Q: 0.999... is written differently from 1, so it can't be equal.
A: 1 can be written many ways: 1/1, 2/2, cos 0, ln e, i 4, 2-1, 1e0, 12, and so forth. Another way of writing it is 0.999...; contrary to the intuition of many people, decimal notation is not a bijection from decimal representations to real numbers.
http://en.wikipedia.org/wiki/Talk:0.999...
2007-04-05 14:41:51 · answer #3 · answered by Puggy 7 · 3⤊ 2⤋
Yes. 0.9999... = 1.
Does not "tend towards" 1. Does not "eventually reach 1 after an infinite number of 9's are added. Is not "infinitesimally close to" 1.
Equals 1. Is the same thing as 1.
Show me a number that is smaller than 1 and I will show you a number that is smaller than 0.9999...
http://en.wikipedia.org/wiki/0.999 for more info.
2007-04-05 14:38:35 · answer #4 · answered by Anonymous · 3⤊ 0⤋
Yes; to prove it, consider the following:
If x = .999 (9s repeating forever)
Then 10x = 9.999 (9s repeating forever)
10x - x = 9x; Therefore
9.999 - .999 = 9 (9s repeating forever - 9s repeating forever) = 0
9x = 9 Therefore x=1
QED
2007-04-05 14:47:36 · answer #5 · answered by Joe J 4 · 3⤊ 0⤋
your dealign with round off error. no computer can store an infinitely long number. by it's anture it would take an infinite number of bits to store it.
1/3 times 3 = 1
.3333 times 3 does not equal 1
1 does not equal .99 repeating.
remember the computer saves it in a FINITE number of bits. usually 8, 16, 32, or 64 bits. in most hand held calculators a floating point number (one where it's represented with something point something and the POINT can move back or forth instead of a fixed point number where it's some number of bits poitn and some number of bits) is usually represented on a 8 or 16 bit method.

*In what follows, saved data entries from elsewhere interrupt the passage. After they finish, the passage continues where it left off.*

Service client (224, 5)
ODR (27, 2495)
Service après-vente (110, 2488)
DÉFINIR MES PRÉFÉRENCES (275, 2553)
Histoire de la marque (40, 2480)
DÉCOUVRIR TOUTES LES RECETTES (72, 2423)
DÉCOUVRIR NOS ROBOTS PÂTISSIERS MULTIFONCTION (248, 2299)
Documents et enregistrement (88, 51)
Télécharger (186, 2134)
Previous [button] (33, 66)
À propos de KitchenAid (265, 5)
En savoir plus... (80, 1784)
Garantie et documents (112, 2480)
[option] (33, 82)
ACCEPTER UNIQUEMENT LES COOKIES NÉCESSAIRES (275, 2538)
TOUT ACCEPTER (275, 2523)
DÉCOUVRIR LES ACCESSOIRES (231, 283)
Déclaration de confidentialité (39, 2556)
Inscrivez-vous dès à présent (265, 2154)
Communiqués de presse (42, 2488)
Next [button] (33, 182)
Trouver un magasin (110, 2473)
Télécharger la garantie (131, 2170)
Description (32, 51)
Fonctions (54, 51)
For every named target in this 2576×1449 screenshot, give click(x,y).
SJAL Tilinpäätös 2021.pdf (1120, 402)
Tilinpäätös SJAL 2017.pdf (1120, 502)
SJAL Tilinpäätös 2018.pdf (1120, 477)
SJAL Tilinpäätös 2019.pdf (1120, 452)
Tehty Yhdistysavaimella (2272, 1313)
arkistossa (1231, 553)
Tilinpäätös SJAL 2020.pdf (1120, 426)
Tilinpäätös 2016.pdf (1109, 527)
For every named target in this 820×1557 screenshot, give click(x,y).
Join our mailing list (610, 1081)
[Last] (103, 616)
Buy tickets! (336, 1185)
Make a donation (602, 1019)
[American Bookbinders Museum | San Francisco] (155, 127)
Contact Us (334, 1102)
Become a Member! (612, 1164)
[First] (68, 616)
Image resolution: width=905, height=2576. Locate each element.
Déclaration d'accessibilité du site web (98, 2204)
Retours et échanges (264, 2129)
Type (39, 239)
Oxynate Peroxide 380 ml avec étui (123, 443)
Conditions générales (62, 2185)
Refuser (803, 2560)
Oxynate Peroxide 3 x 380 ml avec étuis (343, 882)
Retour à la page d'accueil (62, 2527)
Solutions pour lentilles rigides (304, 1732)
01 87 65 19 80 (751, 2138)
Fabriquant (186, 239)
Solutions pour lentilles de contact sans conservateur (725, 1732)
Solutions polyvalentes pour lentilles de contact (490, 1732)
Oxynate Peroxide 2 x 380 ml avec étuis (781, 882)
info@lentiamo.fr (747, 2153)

my hand held casio crap tastic oldie calculator displays up to 8 numbers but internally it stores a little further (don't ask, it took some fiddling to figure it out) but my ti 89 emu can display 30 some numbers but stores about 30 more.
in general work with the fractionals if you think round off will be an issue.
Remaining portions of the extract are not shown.